Be Still My Beating Heart
All my life my heart rate has seemed unreliable. Most of the time it ticks along quite appropriately. My resting heart rate is quite low, especially since I started endurance running. Yet every now and then my heart rate spikes.
The earliest I distinctly remember having this happen was when I was 9 or 10. I was in a classroom, not doing very much, fiddling with the blinds, idly overhearing a conversation on the other side of the room (I had no idea at the time how supercharged some of my senses are), when suddenly my heart took off. I remember feeling that this was something with which I was familiar.
At one point I even went and got a full cardiac workup which confirmed that there was nothing physically wrong with my heart.
This happened again yesterday during my run, and I have a new theory as to why.
The route I decided to take yesterday was crowded. Not masses of people crowded. No, but given that we are officially in lockdown there were a lot of people out and about. Sometimes I ran in the road to maintain my distance from people on the pavement. At one point some muppet in a car honked at me. He waited until he was right next to me. Clearly he was just telling me he was mad I was in the road. This was not relaxing.
I kept thinking that the streets would get quieter. They didn’t. In retrospect, and I can feel this in my body now as I recall the experience, I was feeling distinctly on edge. I tried to just keep myself running, but even that was challenging given all of the people I was trying to navigate around.

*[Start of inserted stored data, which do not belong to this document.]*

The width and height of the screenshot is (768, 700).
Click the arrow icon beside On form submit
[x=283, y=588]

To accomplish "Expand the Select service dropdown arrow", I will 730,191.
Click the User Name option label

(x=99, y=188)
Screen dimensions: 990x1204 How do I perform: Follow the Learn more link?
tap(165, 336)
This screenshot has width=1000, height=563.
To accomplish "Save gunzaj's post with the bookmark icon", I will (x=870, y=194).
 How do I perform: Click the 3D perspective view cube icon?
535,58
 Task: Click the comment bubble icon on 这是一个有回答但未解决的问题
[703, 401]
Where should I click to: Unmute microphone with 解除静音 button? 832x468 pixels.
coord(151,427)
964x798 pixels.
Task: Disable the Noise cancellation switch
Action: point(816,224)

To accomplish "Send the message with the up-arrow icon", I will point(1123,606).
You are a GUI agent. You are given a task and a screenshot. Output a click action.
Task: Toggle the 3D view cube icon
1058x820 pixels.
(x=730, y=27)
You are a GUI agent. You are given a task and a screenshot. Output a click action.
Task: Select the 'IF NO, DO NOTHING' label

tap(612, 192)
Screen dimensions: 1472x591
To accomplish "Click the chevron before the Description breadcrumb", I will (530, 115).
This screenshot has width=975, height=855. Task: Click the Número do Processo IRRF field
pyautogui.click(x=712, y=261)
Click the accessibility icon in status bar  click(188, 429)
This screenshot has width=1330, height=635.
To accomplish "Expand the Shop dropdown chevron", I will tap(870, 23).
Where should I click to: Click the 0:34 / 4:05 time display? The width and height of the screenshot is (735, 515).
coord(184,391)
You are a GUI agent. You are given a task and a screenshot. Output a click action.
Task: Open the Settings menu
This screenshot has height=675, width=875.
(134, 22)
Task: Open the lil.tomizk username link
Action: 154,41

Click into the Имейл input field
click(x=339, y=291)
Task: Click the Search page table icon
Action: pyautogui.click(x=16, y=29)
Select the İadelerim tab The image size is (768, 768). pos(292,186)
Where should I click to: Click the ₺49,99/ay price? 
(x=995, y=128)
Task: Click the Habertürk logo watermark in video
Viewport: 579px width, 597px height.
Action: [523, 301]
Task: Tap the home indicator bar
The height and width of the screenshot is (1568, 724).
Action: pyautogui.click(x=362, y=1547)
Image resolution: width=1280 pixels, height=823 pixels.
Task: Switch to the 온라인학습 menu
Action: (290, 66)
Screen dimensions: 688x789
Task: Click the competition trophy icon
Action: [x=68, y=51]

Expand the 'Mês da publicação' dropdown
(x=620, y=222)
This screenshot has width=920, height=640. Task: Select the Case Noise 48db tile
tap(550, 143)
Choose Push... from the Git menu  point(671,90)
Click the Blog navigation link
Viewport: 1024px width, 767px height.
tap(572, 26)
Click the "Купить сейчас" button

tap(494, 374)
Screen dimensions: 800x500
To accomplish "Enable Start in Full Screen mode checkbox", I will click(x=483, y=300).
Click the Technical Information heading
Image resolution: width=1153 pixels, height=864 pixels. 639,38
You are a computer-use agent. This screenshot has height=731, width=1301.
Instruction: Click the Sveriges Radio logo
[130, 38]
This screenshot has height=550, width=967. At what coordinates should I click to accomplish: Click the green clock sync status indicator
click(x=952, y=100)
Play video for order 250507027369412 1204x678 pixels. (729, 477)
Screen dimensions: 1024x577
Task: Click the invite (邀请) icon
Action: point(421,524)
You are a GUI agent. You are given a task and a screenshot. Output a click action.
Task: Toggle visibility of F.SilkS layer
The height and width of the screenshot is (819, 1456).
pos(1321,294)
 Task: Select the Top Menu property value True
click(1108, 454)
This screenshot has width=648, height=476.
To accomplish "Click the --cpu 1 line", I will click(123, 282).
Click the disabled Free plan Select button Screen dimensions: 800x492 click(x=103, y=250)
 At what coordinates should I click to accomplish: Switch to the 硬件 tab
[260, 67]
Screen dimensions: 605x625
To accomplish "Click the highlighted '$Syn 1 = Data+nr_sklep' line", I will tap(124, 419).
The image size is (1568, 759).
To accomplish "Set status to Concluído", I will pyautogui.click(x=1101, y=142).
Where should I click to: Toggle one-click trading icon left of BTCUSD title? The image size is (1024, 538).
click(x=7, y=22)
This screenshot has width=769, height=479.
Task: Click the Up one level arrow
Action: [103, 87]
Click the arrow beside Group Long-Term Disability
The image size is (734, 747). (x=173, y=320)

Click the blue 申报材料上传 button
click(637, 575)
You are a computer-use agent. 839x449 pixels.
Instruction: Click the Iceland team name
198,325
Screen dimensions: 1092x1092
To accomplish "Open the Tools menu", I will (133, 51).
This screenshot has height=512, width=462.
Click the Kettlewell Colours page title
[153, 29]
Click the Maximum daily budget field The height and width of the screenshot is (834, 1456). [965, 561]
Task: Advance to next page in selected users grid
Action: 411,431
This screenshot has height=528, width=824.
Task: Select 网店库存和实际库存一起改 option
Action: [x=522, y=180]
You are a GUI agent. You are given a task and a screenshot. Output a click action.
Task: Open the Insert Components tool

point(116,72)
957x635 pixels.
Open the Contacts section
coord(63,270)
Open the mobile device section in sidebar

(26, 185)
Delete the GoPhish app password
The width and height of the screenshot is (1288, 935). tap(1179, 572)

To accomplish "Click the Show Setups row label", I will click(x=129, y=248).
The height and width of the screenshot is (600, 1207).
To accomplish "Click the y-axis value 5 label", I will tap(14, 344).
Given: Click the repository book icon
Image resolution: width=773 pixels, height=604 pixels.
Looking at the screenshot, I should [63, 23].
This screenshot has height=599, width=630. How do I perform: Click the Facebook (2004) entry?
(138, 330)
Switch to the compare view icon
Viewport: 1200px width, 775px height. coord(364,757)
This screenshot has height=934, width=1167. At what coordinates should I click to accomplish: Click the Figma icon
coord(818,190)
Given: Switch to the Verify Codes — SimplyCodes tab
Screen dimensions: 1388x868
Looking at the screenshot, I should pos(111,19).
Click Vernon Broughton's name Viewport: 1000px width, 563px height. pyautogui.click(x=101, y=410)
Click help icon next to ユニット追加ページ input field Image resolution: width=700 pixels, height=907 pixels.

Then it happened. My heart rate suddenly jumped from 160 beats per minute to over 180. My max heart rate is in the low- to mid-180s. I almost never manage to push it this high even in my toughest workouts.
I stopped running and gave my heart rate a bit of time to come down. It didn’t. Well, a little bit, but nowhere near as much as it normally would have. As soon as I started running, it jumped again. Even running super easy. I ended up walking the last mile or so home. My heart rate remained elevated for close to an hour after I got home.
While I was walking, I did some thinking, and suddenly I had an explanation. Ever since I was diagnosed as being autistic I’ve been more aware of how stressful everyday life is for me. There is so much that I’ve just been pushing myself through my entire life because I thought everyone else was just dealing with it, so I should as well. Except it turns out that everyone else’s sensory system is set to about a 2 or 3, and mine goes up to 11.
Add in the anxiety of COVID-19 and the stress of working around other people’s indifference to the social distancing guidelines, and it isn’t too much of a surprise that my brain could get itself worked up enough to trigger an anxiety attack. Not as intense as a panic attack, but still pretty uncomfortable.
So that’s my new theory, and it seems to fit the facts. One more side effect of living in a world which isn’t designed to accommodate people like me.
Fortunately I already know of lots of quieter places to run, so I’ll just mentally label yesterday’s route as off-limits on my mental map of London. Plus I now have a program of observation to undertake to see whether or not future heart rate spikes correlate with an anxiety trigger. When trying to understand myself, these observations aren’t anecdotal, they are all the data I need to do some science!